Researchers have revealed how severely damaged DNA is transported within a cell to a site for repair – a discovery that could offer further explanation as to how cancer develops.
“Scientists knew that severely injured DNA was taken to specialized ‘hospitals’ in the cell to be repaired, but the big mystery was how it got there,” explains study author Karim Mikhail, a professor in the Department of Laboratory Medicine and Pathobiology at the University of Toronto.
“We’ve now discovered the DNA ‘ambulance’ and the road it takes.”
Cell DNA is often damaged as part of the cell’s regular processes, with by-products of these processes such as reactive oxygen often responsible for damage including the breaking of DNA strands or the formation of disruptive lesions.
When a chromosome suffers a double-strand break, it is unable to replicate itself properly.
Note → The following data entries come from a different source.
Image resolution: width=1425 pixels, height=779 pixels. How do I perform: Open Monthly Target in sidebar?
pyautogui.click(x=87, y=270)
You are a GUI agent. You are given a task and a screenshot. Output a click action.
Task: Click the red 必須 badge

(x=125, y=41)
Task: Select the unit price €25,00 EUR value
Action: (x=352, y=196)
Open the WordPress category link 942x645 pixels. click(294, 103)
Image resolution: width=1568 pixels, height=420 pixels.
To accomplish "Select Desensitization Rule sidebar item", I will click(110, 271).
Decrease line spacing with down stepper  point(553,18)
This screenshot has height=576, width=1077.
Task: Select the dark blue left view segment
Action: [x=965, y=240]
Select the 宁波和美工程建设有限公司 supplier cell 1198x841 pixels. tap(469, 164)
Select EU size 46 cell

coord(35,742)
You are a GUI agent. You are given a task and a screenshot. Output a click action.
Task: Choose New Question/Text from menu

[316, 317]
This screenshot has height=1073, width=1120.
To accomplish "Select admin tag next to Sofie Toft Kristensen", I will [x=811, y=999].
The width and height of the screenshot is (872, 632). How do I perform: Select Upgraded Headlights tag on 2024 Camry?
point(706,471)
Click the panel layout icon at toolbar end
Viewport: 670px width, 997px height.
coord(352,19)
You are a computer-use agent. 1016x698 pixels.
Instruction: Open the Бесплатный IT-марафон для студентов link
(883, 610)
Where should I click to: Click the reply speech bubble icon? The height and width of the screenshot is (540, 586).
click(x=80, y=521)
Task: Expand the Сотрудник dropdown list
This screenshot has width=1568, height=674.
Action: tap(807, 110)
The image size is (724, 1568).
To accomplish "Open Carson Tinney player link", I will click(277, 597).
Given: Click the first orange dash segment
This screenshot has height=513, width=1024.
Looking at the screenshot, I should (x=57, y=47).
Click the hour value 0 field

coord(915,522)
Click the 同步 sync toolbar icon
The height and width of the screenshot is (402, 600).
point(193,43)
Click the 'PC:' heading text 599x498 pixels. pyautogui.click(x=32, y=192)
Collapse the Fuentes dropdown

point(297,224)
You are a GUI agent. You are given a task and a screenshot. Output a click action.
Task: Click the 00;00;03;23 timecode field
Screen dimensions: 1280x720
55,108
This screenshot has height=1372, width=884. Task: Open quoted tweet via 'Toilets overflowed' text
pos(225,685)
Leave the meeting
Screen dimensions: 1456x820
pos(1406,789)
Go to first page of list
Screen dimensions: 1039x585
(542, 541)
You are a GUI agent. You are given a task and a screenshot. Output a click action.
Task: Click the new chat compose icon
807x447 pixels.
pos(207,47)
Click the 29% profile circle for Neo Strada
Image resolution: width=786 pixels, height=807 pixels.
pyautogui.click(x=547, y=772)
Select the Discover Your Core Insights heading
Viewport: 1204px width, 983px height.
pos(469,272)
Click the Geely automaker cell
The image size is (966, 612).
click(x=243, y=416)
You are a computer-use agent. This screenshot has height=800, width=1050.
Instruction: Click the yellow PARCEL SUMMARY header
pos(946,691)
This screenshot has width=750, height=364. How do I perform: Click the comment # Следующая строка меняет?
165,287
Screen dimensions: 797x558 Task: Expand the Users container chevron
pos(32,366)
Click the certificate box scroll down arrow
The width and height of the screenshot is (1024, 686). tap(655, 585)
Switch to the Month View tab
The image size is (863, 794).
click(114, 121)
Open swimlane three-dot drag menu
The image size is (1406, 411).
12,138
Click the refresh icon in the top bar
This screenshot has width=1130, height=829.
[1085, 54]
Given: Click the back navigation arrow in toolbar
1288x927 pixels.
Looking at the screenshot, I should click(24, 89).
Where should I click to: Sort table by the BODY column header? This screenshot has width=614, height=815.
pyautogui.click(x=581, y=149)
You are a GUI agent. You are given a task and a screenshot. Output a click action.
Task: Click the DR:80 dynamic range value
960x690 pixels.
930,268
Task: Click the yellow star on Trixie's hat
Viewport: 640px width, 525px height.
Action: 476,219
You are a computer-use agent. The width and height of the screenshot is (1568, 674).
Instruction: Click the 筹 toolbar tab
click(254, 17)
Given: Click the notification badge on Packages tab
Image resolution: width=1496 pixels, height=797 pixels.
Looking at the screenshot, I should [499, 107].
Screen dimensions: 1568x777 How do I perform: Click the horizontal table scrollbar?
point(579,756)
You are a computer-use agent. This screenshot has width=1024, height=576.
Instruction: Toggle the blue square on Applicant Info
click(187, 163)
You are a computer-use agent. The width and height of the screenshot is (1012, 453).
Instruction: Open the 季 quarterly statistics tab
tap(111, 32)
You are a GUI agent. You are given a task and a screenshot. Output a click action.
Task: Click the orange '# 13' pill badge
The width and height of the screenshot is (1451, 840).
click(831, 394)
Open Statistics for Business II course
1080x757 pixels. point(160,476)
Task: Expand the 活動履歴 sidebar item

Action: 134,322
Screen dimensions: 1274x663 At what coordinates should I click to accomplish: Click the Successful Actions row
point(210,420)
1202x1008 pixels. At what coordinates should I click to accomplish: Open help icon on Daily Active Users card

After being damaged in this manner, the DNA is taken to an area in the cell known as a nuclear pore complex for repair, stabilizing the DNA and allowing it to be replicated once more.
The researchers from the University of Toronto were aided by senior investigator Daniel Durocher, of Mount Sinai’s Lunenfeld-Tanenbaum Research Institute. With his assistance, the team used advanced microscopy to track the movement of damaged DNA in living yeast cells.
They discovered that the kinesin-14 motor protein complex helps mediate the interactions between double-strand breaks and nuclear pore complexes to ensure that cells survive via a DNA repair process.
However, the researchers also discovered during their study that this repair process is prone to error. Crucially, if DNA is repaired inaccurately, the instructions it contains for the genetic information within will be irregular.
“This process allows cells to survive an injury, but at a great cost,” Mekhail explains. “The cell has a compromised genome, but it’s stable and can be replicated, and that’s usually a recipe for disaster.”
According to Durocher, when chromosomes are repaired incorrectly after a severe break, cancer frequently occurs. “This work teaches us that the location of the break within the cell’s nucleus has a big impact on the efficiency of repair,” he adds.
Following on from this discovery, the team is now attempting to find more so-called DNA “ambulances,” which they say could lead toward the identification of targets for a new family of anticancer drugs.
“Scientists have been searching for this DNA ambulance for a long time and now we suspect there may be more than one,” says Mekhail. “It’s exciting because it’s a whole new area of research.”
Their findings could also lead to further discoveries relating to a wide range of different conditions.
“The processes we’re studying are fundamental to the basic survival of a cell,” says first author Daniel Chung, a graduate student at Toronto. “Almost every aspect of disease can be linked to problems with DNA.”
Chung and his colleagues’ study, published in Nature Communications, is not the only one to be published recently revealing new information about DNA repair. Earlier this month, Medical News Today reported on a study of a mechanism used to repair single-strand breaks previously deemed inaccessible.
In the study, researchers describe how a particular enzyme can sense single-strand breaks by “riding” along a DNA coil, acting almost like a proofreader by triggering reactions upon discovering a break that lead to repairs.